EXERCISE GOAL: Reproduce the lines of the listing exactly, beginning at the top, until the line with "Task: Open the 8h post timestamp" has been reproduced too.

___ PROVIDED ENTRIES ___

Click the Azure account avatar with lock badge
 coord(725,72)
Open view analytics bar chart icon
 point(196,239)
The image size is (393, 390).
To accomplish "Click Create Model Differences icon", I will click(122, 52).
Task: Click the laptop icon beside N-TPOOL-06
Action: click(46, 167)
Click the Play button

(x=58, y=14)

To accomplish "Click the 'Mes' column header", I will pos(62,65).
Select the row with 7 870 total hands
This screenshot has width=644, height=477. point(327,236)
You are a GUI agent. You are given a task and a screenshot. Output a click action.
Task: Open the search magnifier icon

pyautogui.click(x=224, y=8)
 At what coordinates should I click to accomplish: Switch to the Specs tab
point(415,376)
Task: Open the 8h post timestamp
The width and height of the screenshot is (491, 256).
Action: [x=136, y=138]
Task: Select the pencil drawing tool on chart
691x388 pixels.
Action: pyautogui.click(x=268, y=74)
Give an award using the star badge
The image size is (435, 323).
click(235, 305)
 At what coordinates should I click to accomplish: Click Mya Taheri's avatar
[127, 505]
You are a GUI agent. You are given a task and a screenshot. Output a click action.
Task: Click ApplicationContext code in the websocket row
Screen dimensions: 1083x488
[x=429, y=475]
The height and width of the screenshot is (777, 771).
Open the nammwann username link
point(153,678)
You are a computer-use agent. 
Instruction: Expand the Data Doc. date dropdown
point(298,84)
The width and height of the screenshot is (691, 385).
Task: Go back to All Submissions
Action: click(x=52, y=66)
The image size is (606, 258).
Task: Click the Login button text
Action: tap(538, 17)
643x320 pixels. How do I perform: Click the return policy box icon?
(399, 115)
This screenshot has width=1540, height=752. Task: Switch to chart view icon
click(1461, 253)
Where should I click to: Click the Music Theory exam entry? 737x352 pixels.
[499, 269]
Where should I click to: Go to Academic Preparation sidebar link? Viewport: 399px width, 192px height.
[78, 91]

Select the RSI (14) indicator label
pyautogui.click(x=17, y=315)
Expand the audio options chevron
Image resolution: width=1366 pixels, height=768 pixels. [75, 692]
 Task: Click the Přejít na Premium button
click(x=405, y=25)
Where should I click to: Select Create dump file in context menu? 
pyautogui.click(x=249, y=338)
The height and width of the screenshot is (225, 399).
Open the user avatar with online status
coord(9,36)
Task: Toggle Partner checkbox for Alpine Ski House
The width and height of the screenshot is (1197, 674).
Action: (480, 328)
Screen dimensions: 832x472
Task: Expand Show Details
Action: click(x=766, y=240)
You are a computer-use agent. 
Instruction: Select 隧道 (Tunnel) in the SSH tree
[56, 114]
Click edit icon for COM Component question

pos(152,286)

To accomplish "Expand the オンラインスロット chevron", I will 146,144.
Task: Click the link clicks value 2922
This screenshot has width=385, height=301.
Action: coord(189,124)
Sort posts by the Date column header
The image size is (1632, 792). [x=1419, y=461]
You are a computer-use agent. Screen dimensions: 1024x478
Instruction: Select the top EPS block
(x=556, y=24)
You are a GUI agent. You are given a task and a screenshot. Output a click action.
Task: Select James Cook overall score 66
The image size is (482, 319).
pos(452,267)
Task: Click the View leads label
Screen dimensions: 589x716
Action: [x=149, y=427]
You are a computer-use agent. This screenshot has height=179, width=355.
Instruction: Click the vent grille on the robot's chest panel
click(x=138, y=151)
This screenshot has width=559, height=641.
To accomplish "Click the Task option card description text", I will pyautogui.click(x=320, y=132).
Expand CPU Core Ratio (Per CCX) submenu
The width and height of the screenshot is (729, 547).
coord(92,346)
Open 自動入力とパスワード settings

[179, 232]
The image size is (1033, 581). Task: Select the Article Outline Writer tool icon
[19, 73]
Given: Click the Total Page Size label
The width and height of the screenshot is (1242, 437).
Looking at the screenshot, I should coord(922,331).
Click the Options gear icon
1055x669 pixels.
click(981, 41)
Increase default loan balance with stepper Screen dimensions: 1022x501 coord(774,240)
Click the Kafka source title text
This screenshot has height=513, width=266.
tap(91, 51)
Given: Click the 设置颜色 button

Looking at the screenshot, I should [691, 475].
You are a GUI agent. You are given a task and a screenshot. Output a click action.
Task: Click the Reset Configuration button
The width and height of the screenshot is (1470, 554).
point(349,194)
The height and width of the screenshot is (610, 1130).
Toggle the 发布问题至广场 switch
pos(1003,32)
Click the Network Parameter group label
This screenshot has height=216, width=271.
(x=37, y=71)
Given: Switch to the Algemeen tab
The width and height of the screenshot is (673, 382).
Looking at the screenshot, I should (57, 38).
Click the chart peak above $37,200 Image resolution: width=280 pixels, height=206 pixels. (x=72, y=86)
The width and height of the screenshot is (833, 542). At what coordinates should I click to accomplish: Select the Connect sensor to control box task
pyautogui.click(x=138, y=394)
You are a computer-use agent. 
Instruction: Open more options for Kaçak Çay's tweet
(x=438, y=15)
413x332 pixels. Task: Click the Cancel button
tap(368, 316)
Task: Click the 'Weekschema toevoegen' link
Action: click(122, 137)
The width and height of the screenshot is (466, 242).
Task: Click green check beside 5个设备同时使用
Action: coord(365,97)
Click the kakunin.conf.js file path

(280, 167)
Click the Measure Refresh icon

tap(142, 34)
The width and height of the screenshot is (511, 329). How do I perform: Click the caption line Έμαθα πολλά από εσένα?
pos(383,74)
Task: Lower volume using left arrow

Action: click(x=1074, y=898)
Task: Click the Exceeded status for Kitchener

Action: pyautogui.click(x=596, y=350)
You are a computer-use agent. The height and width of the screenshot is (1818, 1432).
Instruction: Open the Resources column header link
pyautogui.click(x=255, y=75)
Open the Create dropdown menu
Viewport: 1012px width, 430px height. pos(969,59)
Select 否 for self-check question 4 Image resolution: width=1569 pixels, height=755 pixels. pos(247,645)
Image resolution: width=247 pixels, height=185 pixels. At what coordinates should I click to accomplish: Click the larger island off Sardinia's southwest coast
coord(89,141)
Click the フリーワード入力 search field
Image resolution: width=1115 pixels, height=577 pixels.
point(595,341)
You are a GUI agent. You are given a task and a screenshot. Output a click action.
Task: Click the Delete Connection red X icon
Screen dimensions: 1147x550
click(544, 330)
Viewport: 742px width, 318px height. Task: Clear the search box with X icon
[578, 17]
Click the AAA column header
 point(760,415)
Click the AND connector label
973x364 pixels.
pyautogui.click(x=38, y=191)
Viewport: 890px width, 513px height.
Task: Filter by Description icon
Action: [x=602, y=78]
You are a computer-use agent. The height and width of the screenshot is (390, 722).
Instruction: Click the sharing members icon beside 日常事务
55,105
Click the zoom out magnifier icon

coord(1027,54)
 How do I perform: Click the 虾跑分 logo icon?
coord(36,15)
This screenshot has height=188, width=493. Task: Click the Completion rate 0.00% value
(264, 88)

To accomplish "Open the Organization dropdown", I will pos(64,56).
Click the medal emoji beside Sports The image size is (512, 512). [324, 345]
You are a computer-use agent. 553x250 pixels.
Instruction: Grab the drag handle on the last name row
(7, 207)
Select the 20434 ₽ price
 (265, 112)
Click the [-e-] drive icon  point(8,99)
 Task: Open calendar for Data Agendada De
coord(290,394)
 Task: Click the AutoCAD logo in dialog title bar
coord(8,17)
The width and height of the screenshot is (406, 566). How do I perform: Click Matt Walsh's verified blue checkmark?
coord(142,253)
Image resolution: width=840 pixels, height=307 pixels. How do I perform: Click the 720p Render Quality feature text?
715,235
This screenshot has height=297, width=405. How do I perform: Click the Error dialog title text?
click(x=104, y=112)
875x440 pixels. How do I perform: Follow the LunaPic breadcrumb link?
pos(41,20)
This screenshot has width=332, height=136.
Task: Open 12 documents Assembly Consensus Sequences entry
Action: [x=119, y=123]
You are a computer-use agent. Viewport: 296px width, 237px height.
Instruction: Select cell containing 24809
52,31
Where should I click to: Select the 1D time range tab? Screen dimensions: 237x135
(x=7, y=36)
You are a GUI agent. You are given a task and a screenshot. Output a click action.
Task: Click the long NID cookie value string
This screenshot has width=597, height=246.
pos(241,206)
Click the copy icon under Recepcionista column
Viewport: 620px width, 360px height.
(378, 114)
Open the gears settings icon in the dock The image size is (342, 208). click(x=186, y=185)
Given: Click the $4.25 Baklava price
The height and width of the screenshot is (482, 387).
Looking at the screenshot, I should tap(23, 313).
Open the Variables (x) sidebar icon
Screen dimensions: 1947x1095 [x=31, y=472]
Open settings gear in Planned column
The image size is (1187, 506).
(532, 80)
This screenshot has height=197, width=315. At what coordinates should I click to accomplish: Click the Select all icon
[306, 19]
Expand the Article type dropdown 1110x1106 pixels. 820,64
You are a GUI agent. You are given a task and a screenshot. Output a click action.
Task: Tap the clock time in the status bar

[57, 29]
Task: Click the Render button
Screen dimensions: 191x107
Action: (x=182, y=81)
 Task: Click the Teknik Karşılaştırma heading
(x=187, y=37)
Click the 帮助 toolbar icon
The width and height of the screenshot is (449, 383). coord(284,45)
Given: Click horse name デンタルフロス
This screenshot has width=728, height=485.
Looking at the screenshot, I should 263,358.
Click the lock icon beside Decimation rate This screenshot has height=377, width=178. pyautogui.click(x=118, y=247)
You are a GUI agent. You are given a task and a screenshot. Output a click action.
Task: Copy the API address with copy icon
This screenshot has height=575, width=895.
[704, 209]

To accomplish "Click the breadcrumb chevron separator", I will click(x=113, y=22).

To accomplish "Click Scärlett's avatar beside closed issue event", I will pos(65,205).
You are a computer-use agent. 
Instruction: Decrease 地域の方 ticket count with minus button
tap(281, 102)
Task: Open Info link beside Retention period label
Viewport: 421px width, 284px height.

___

REPLY TO THE TASK:
Click the Azure account avatar with lock badge
 coord(725,72)
Open view analytics bar chart icon
 point(196,239)
The image size is (393, 390).
To accomplish "Click Create Model Differences icon", I will click(122, 52).
Task: Click the laptop icon beside N-TPOOL-06
Action: click(46, 167)
Click the Play button

(x=58, y=14)

To accomplish "Click the 'Mes' column header", I will pos(62,65).
Select the row with 7 870 total hands
This screenshot has width=644, height=477. point(327,236)
You are a GUI agent. You are given a task and a screenshot. Output a click action.
Task: Open the search magnifier icon

pyautogui.click(x=224, y=8)
 At what coordinates should I click to accomplish: Switch to the Specs tab
point(415,376)
Task: Open the 8h post timestamp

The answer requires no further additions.